Directions: Extract every line of the items below and reproduce each one verbatim.
-- -- --
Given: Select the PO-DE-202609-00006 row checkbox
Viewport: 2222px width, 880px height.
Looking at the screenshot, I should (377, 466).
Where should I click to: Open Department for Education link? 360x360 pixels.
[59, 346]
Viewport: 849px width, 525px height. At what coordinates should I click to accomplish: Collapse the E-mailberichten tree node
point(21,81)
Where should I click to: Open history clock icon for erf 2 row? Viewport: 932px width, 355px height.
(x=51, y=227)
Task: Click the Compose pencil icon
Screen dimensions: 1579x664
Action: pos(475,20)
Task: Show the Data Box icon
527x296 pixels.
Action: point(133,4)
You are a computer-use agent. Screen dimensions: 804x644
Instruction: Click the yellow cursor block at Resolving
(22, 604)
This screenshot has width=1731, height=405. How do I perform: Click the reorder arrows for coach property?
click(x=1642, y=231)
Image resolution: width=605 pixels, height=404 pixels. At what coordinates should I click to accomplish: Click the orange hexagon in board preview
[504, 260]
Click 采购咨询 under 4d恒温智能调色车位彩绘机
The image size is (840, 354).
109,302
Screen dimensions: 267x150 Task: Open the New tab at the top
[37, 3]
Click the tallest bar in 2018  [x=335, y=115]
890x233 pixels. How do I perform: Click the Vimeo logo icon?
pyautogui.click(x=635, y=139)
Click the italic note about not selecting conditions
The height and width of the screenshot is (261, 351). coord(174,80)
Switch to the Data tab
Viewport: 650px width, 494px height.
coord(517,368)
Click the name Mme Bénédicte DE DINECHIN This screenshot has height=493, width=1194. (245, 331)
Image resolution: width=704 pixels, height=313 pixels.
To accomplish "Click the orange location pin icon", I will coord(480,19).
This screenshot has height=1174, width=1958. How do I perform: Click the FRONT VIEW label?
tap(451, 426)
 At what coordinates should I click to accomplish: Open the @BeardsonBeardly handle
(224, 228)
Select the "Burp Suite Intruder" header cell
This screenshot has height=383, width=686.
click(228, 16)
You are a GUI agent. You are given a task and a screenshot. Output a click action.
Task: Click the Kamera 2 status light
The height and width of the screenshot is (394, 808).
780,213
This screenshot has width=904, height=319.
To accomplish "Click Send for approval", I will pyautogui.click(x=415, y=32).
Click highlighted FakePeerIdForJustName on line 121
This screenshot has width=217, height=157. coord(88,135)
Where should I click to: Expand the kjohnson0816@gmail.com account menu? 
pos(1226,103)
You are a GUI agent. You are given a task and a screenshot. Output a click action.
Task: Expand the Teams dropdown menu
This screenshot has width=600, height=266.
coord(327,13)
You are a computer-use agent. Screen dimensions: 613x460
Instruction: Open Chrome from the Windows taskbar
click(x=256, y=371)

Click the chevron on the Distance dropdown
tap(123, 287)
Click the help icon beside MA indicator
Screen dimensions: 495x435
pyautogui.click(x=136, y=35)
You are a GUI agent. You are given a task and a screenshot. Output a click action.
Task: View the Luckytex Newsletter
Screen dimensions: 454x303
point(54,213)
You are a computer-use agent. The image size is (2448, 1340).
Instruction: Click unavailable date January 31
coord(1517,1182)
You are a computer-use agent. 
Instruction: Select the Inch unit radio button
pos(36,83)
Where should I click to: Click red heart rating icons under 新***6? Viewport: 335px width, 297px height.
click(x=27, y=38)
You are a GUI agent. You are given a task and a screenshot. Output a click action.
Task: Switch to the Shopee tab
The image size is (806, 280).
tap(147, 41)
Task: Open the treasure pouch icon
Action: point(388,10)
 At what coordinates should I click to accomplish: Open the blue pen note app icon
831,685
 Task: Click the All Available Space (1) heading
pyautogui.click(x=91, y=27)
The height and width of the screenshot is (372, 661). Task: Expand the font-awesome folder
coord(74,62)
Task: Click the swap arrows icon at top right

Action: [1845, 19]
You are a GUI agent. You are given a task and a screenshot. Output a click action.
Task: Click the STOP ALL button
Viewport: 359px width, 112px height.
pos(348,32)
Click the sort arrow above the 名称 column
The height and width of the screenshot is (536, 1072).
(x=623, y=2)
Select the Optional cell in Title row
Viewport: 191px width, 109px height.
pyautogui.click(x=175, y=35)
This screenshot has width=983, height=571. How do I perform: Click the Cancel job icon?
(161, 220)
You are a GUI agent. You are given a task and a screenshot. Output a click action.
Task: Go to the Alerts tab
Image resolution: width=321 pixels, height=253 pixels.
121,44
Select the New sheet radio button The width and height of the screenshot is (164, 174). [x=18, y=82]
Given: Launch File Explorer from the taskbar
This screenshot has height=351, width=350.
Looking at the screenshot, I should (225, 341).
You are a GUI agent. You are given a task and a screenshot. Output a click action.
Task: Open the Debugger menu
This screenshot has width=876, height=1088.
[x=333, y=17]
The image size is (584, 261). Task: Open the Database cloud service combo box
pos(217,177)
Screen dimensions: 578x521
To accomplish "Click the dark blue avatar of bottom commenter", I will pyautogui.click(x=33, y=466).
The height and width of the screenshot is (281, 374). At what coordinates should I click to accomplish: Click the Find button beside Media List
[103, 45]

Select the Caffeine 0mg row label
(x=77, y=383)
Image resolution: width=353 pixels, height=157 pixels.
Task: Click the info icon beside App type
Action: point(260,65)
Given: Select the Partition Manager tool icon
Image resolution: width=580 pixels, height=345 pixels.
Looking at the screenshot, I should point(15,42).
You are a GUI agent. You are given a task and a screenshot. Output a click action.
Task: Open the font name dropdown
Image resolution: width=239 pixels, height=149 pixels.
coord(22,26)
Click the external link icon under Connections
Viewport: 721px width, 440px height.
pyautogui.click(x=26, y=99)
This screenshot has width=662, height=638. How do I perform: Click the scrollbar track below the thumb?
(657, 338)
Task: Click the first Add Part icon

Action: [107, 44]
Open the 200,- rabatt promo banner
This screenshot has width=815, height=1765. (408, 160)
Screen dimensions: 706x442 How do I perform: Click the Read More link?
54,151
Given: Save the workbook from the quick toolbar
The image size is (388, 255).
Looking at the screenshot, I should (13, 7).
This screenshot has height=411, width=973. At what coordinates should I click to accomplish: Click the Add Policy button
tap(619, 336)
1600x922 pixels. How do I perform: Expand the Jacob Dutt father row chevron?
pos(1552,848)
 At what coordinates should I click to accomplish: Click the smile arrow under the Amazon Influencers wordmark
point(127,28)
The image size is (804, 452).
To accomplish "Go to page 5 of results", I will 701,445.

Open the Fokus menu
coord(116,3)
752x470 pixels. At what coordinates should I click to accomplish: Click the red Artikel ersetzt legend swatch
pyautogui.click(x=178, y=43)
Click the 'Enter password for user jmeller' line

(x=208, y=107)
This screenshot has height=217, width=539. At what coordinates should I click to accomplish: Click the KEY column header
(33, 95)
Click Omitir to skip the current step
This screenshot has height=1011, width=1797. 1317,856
-- -- --
Result of this task:
Given: Select the PO-DE-202609-00006 row checkbox
Viewport: 2222px width, 880px height.
Looking at the screenshot, I should (377, 466).
Where should I click to: Open Department for Education link? 360x360 pixels.
[59, 346]
Viewport: 849px width, 525px height. At what coordinates should I click to accomplish: Collapse the E-mailberichten tree node
point(21,81)
Where should I click to: Open history clock icon for erf 2 row? Viewport: 932px width, 355px height.
(x=51, y=227)
Task: Click the Compose pencil icon
Screen dimensions: 1579x664
Action: pos(475,20)
Task: Show the Data Box icon
527x296 pixels.
Action: point(133,4)
You are a computer-use agent. Screen dimensions: 804x644
Instruction: Click the yellow cursor block at Resolving
(22, 604)
This screenshot has width=1731, height=405. How do I perform: Click the reorder arrows for coach property?
click(x=1642, y=231)
Image resolution: width=605 pixels, height=404 pixels. At what coordinates should I click to accomplish: Click the orange hexagon in board preview
[504, 260]
Click 采购咨询 under 4d恒温智能调色车位彩绘机
The image size is (840, 354).
109,302
Screen dimensions: 267x150 Task: Open the New tab at the top
[37, 3]
Click the tallest bar in 2018  [x=335, y=115]
890x233 pixels. How do I perform: Click the Vimeo logo icon?
pyautogui.click(x=635, y=139)
Click the italic note about not selecting conditions
The height and width of the screenshot is (261, 351). coord(174,80)
Switch to the Data tab
Viewport: 650px width, 494px height.
coord(517,368)
Click the name Mme Bénédicte DE DINECHIN This screenshot has height=493, width=1194. (245, 331)
Image resolution: width=704 pixels, height=313 pixels.
To accomplish "Click the orange location pin icon", I will coord(480,19).
This screenshot has height=1174, width=1958. How do I perform: Click the FRONT VIEW label?
tap(451, 426)
 At what coordinates should I click to accomplish: Open the @BeardsonBeardly handle
(224, 228)
Select the "Burp Suite Intruder" header cell
This screenshot has height=383, width=686.
click(228, 16)
You are a GUI agent. You are given a task and a screenshot. Output a click action.
Task: Click the Kamera 2 status light
The height and width of the screenshot is (394, 808).
780,213
This screenshot has width=904, height=319.
To accomplish "Click Send for approval", I will pyautogui.click(x=415, y=32).
Click highlighted FakePeerIdForJustName on line 121
This screenshot has width=217, height=157. coord(88,135)
Where should I click to: Expand the kjohnson0816@gmail.com account menu? 
pos(1226,103)
You are a GUI agent. You are given a task and a screenshot. Output a click action.
Task: Expand the Teams dropdown menu
This screenshot has width=600, height=266.
coord(327,13)
You are a computer-use agent. Screen dimensions: 613x460
Instruction: Open Chrome from the Windows taskbar
click(x=256, y=371)

Click the chevron on the Distance dropdown
tap(123, 287)
Click the help icon beside MA indicator
Screen dimensions: 495x435
pyautogui.click(x=136, y=35)
You are a GUI agent. You are given a task and a screenshot. Output a click action.
Task: View the Luckytex Newsletter
Screen dimensions: 454x303
point(54,213)
You are a computer-use agent. The image size is (2448, 1340).
Instruction: Click unavailable date January 31
coord(1517,1182)
You are a computer-use agent. 
Instruction: Select the Inch unit radio button
pos(36,83)
Where should I click to: Click red heart rating icons under 新***6? Viewport: 335px width, 297px height.
click(x=27, y=38)
You are a GUI agent. You are given a task and a screenshot. Output a click action.
Task: Switch to the Shopee tab
The image size is (806, 280).
tap(147, 41)
Task: Open the treasure pouch icon
Action: point(388,10)
 At what coordinates should I click to accomplish: Open the blue pen note app icon
831,685
 Task: Click the All Available Space (1) heading
pyautogui.click(x=91, y=27)
The height and width of the screenshot is (372, 661). Task: Expand the font-awesome folder
coord(74,62)
Task: Click the swap arrows icon at top right

Action: [1845, 19]
You are a GUI agent. You are given a task and a screenshot. Output a click action.
Task: Click the STOP ALL button
Viewport: 359px width, 112px height.
pos(348,32)
Click the sort arrow above the 名称 column
The height and width of the screenshot is (536, 1072).
(x=623, y=2)
Select the Optional cell in Title row
Viewport: 191px width, 109px height.
pyautogui.click(x=175, y=35)
This screenshot has width=983, height=571. How do I perform: Click the Cancel job icon?
(161, 220)
You are a GUI agent. You are given a task and a screenshot. Output a click action.
Task: Go to the Alerts tab
Image resolution: width=321 pixels, height=253 pixels.
121,44
Select the New sheet radio button The width and height of the screenshot is (164, 174). [x=18, y=82]
Given: Launch File Explorer from the taskbar
This screenshot has height=351, width=350.
Looking at the screenshot, I should (225, 341).
You are a GUI agent. You are given a task and a screenshot. Output a click action.
Task: Open the Debugger menu
This screenshot has width=876, height=1088.
[x=333, y=17]
The image size is (584, 261). Task: Open the Database cloud service combo box
pos(217,177)
Screen dimensions: 578x521
To accomplish "Click the dark blue avatar of bottom commenter", I will pyautogui.click(x=33, y=466).
The height and width of the screenshot is (281, 374). At what coordinates should I click to accomplish: Click the Find button beside Media List
[103, 45]

Select the Caffeine 0mg row label
(x=77, y=383)
Image resolution: width=353 pixels, height=157 pixels.
Task: Click the info icon beside App type
Action: point(260,65)
Given: Select the Partition Manager tool icon
Image resolution: width=580 pixels, height=345 pixels.
Looking at the screenshot, I should point(15,42).
You are a GUI agent. You are given a task and a screenshot. Output a click action.
Task: Open the font name dropdown
Image resolution: width=239 pixels, height=149 pixels.
coord(22,26)
Click the external link icon under Connections
Viewport: 721px width, 440px height.
pyautogui.click(x=26, y=99)
This screenshot has width=662, height=638. How do I perform: Click the scrollbar track below the thumb?
(657, 338)
Task: Click the first Add Part icon

Action: [107, 44]
Open the 200,- rabatt promo banner
This screenshot has width=815, height=1765. (408, 160)
Screen dimensions: 706x442 How do I perform: Click the Read More link?
54,151
Given: Save the workbook from the quick toolbar
The image size is (388, 255).
Looking at the screenshot, I should (13, 7).
This screenshot has height=411, width=973. At what coordinates should I click to accomplish: Click the Add Policy button
tap(619, 336)
1600x922 pixels. How do I perform: Expand the Jacob Dutt father row chevron?
pos(1552,848)
 At what coordinates should I click to accomplish: Click the smile arrow under the Amazon Influencers wordmark
point(127,28)
The image size is (804, 452).
To accomplish "Go to page 5 of results", I will 701,445.

Open the Fokus menu
coord(116,3)
752x470 pixels. At what coordinates should I click to accomplish: Click the red Artikel ersetzt legend swatch
pyautogui.click(x=178, y=43)
Click the 'Enter password for user jmeller' line

(x=208, y=107)
This screenshot has height=217, width=539. At what coordinates should I click to accomplish: Click the KEY column header
(33, 95)
Click Omitir to skip the current step
This screenshot has height=1011, width=1797. 1317,856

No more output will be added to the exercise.